What are role playing games like?

A few days ago a friend of mine who doesn’t play tabletop RPGs asked me where to find written campaign reports (in Italian). A few questions later, I found out that he was looking for “descriptions” of gaming sessions – “you know, as if you were there”.

Campaign chronicles are as old as the hobby itself, and not that hard to find on the Internet. The Rythlondar campaign chronicles [1] are an excellent example straight from 1976. Campaign chronicles are usually written post hoc, with the purpose of documenting and recording the fictional events that occurred in the game.  You don’t have to search very hard to find several examples in Italian [2,3]. I have no idea why I’m talking about Italian stuff in a post in English, but… yeah, there it is.

Campaign chronicles don’t typically aim to convey the authentic “as-if-you-were-there” tabletop feel, as they may be edited or fictionalised to some degree. In fact, true session logs aren’t that common. The thing that comes closest to what my friend had in mind are the so-called”replays” [4].  Replays are very popular in Japan, but almost unheard of in the West. They are quite literally full transcripts of actual gaming sessions, even though they may be edited and re-written in order to make them more entertaining. When I say transcripts, I really mean it: in the typical replay you can read the actual lines of dialogue between GM and players, including table banter! As far as I understand, the main purpose of replays is entertainment, but they might also have an “educational” purpose (i.e. showcasing how a rpg works, which might be useful for beginners). R’lyeh Antique [5] is the only replay translated in English that I’m aware of. Replays are considerably popular in Japan, and some of them gave rise to multimedia franchises (like Record of Lodoss War [6]). An example of a Japanese-style replay originally written in English is The Broken Window ([7], Golden Sky Stories).

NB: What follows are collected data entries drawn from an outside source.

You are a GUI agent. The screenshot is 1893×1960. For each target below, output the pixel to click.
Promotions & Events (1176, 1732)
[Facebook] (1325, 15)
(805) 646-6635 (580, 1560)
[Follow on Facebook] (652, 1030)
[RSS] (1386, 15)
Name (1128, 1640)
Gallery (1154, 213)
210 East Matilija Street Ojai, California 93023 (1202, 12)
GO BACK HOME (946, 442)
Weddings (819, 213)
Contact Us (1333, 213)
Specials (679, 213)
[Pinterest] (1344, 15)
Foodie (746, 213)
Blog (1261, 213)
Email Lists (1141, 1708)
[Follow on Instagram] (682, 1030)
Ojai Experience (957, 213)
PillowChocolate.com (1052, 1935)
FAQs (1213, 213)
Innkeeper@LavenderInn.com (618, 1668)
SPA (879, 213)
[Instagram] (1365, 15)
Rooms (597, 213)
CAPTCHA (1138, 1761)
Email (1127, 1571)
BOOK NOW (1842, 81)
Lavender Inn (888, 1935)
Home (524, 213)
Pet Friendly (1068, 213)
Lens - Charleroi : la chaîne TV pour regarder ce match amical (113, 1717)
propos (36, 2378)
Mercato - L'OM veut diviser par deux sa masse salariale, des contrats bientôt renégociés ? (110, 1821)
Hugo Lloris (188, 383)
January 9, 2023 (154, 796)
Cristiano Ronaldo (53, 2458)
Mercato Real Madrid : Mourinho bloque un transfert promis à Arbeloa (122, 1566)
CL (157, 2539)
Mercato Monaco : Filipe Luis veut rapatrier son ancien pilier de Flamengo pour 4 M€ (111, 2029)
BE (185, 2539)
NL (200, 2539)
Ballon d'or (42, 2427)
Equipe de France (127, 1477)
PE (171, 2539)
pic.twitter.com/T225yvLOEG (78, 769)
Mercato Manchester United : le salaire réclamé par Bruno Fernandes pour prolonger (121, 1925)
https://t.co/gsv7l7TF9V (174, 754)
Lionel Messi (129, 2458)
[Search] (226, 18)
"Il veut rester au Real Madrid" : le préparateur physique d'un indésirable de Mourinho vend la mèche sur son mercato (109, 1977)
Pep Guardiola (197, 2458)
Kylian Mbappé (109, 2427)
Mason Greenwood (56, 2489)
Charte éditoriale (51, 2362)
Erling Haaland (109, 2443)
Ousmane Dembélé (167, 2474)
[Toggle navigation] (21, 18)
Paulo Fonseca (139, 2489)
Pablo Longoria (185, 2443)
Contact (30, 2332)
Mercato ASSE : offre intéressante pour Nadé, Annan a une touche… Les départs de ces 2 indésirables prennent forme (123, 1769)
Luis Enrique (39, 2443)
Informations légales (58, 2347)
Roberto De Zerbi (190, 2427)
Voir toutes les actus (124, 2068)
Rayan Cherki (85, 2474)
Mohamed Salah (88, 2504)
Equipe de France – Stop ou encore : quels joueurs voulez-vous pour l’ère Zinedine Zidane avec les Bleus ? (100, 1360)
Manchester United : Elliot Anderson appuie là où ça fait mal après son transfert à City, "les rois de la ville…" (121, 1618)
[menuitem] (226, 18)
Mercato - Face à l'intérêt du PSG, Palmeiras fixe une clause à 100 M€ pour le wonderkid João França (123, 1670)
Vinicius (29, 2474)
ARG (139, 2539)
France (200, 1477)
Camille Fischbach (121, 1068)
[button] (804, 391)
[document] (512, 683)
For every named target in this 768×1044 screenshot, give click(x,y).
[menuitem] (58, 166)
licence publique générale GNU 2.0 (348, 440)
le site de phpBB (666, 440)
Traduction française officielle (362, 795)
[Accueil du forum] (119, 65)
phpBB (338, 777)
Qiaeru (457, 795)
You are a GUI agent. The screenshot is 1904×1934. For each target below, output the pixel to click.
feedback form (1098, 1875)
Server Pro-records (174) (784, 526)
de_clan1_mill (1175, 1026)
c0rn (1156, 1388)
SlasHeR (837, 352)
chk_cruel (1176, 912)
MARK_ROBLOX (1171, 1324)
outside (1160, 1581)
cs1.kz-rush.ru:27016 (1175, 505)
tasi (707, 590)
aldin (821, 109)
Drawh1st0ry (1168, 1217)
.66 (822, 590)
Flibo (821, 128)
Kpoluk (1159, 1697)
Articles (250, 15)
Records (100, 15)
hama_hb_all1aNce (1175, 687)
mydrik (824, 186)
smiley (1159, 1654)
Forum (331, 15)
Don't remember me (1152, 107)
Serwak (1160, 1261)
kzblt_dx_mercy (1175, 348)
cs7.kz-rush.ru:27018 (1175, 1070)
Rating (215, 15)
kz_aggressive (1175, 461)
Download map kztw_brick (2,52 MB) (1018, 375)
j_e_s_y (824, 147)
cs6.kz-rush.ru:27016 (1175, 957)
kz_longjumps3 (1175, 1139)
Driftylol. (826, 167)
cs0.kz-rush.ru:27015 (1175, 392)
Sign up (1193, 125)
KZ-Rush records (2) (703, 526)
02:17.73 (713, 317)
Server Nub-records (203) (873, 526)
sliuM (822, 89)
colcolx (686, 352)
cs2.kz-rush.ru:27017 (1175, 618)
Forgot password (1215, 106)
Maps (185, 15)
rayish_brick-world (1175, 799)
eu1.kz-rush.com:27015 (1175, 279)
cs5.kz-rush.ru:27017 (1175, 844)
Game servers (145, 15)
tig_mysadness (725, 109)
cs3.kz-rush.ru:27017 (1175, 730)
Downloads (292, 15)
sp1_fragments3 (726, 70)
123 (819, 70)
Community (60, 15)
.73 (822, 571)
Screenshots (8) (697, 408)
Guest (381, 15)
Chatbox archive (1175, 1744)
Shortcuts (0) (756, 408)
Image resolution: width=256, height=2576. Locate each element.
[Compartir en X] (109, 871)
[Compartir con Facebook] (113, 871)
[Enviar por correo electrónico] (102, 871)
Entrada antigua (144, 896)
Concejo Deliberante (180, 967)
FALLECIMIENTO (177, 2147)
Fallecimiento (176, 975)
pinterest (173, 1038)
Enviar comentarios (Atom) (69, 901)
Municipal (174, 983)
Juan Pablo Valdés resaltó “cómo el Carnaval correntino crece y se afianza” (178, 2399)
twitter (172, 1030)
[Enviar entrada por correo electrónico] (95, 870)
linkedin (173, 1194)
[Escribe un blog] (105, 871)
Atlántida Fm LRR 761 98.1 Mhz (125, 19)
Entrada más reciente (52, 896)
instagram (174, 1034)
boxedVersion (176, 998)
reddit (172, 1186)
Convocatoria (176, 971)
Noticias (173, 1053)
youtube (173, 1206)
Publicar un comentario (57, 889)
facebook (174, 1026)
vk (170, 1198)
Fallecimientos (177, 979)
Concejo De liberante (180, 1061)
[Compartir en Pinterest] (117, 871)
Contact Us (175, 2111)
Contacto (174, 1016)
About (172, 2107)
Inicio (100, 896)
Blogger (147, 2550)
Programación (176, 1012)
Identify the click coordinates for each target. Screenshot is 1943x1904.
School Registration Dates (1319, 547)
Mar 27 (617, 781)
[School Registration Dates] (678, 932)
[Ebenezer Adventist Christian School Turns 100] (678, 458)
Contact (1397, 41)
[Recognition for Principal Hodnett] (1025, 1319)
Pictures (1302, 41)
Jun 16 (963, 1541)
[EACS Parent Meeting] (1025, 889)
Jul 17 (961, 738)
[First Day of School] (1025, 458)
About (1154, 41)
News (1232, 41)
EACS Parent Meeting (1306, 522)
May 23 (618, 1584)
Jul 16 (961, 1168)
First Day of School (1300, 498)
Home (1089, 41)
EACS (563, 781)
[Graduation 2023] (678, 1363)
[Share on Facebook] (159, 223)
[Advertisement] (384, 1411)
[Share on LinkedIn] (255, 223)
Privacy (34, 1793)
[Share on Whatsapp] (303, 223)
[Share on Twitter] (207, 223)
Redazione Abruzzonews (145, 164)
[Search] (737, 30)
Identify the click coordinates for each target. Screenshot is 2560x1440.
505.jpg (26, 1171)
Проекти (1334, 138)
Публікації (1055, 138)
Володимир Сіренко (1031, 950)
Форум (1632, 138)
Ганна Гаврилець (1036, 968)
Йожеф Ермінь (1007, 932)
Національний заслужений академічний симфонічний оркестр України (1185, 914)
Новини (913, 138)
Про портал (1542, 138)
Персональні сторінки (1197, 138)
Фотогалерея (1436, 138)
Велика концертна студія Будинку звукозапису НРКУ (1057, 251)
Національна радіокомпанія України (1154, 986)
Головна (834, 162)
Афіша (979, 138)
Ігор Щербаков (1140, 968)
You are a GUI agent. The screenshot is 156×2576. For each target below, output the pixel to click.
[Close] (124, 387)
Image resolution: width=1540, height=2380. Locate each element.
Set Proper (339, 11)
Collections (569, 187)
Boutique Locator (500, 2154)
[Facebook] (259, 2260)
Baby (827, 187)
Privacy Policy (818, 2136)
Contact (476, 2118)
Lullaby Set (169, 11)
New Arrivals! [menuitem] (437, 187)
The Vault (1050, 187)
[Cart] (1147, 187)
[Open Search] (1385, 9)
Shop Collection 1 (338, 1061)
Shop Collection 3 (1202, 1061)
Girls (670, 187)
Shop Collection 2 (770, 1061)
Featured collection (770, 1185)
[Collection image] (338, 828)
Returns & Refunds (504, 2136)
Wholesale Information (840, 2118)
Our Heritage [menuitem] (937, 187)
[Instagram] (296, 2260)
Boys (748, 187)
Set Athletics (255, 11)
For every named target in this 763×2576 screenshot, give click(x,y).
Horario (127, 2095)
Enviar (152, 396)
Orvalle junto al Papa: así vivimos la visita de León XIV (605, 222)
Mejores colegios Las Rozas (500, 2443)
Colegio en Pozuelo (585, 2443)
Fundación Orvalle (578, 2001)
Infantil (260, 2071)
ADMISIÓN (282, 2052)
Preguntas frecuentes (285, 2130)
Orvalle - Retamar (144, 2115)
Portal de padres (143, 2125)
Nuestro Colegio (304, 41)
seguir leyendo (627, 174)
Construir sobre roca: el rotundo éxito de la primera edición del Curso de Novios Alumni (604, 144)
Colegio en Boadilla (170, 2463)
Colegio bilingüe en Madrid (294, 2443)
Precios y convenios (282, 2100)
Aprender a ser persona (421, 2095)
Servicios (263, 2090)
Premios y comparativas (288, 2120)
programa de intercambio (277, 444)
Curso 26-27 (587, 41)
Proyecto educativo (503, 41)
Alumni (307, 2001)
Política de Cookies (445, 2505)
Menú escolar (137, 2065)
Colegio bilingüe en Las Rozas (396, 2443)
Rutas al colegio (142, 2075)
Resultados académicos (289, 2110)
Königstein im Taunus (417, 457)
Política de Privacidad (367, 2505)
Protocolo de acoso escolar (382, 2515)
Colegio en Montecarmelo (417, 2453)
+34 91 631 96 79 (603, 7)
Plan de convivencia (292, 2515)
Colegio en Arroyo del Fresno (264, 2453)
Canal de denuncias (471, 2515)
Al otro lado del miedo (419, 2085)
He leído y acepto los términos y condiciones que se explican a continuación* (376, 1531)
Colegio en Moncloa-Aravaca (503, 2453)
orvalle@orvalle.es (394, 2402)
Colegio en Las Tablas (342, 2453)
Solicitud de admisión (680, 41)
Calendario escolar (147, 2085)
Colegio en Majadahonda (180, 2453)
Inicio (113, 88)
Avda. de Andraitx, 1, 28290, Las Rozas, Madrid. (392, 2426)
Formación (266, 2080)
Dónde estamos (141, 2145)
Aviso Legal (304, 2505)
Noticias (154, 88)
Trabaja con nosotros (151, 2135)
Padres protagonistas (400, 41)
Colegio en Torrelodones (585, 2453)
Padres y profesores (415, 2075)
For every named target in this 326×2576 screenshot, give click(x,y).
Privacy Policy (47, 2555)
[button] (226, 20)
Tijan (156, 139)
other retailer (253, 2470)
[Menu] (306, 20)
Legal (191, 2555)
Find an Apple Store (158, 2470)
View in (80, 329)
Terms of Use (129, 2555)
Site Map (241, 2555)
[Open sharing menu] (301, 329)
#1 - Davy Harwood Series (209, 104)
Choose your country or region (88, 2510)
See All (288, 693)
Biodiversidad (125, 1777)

Actual Plays (AP) are somewhat similar to replays, and at the same time completely different. They were originally popularised on the forum The Forge [8] as written recaps of gaming sessions- but, unlike replays, they weren’t meant for entertainment, and they weren’t literal transcripts (usually). They were mostly meant as a self-reflection tool for players [9]. Basically you reconstructed the session after the game, dissecting and analysing it in order to better understand what worked, what didn’t, what could have been done differently, which rules were applied incorrectly…  In other words, an autopsy. APs were about game sessions that actually occurred, and included references to rules and possibly even to the surrounding social context, rather than conjectures or speculations about potential or imagined games – this is the reason why they were especially important as a self-reflection tool. Note, however, that APs weren’t necessarily detailed recaps of entire campaigns or entire game sessions. They could be “brief or long, detailed or sketchy“; and they could be “about the game as a whole across ten years of play, or about five isolated minutes of play“. The practice somewhat gained ground here in Italy, under several names (e.g. “Gioco concreto”, [10]), but there aren’t many examples outside of the communities dedicated to indie games.

More recently, the term Actual Play has been used to refer to a different phenomenon, closer to Japan’s replays than to The Forge’s “original” APs. Namely, in the last few years a lot of “actual play” videos or podcasts have been popping up all over the internet; these videos/podcasts consists of plain recording of gaming sessions. They are similar in scope to replays, in that they are meant mainly for entertainment. The main difference lies in the fact that they are recordings rather than transcripts. Some, like Wil Wheaton’s Titansgrave [11], or How We Roll’s podcasts [12], are more or less heavily edited and produced (HowWeRoll’s Call of Cthulhu scenarios are particularly impressive in that regard: they’re almost like a radio drama [13]). A simple search on google turns up a lot of these actual play videos and podcasts.

When it comes to actual play videos/podcasts, the Italian scene is not as rich and varied as the English one. DiceGames Italia [14] is the most active youtube channel, while Fumble [15] and GDR Unplugged [16] seem the most active audio podcast. Everything else consists of unreliable/irregular podcasts and channels.

Play-by-forum/play-by-post games are a totally different beast, but they might still be relevant for someone looking for written reports of gaming sessions reasonably close to the live experience. PbF/PbP are roleplaying games played on forums instead of face to face, so the interaction happens mainly via text. They are similar to the live experience up to a certain point. Since on a PbF everything is slower, the dynamics involved in the game tend to be a bit different – it’s more like collaborative storytelling. There are several variants (e.g. play-by-chat, play-by-email) but they are more or less the same thing – the main thing that changes is the medium. They are relatively easy to find, even in Italian [17].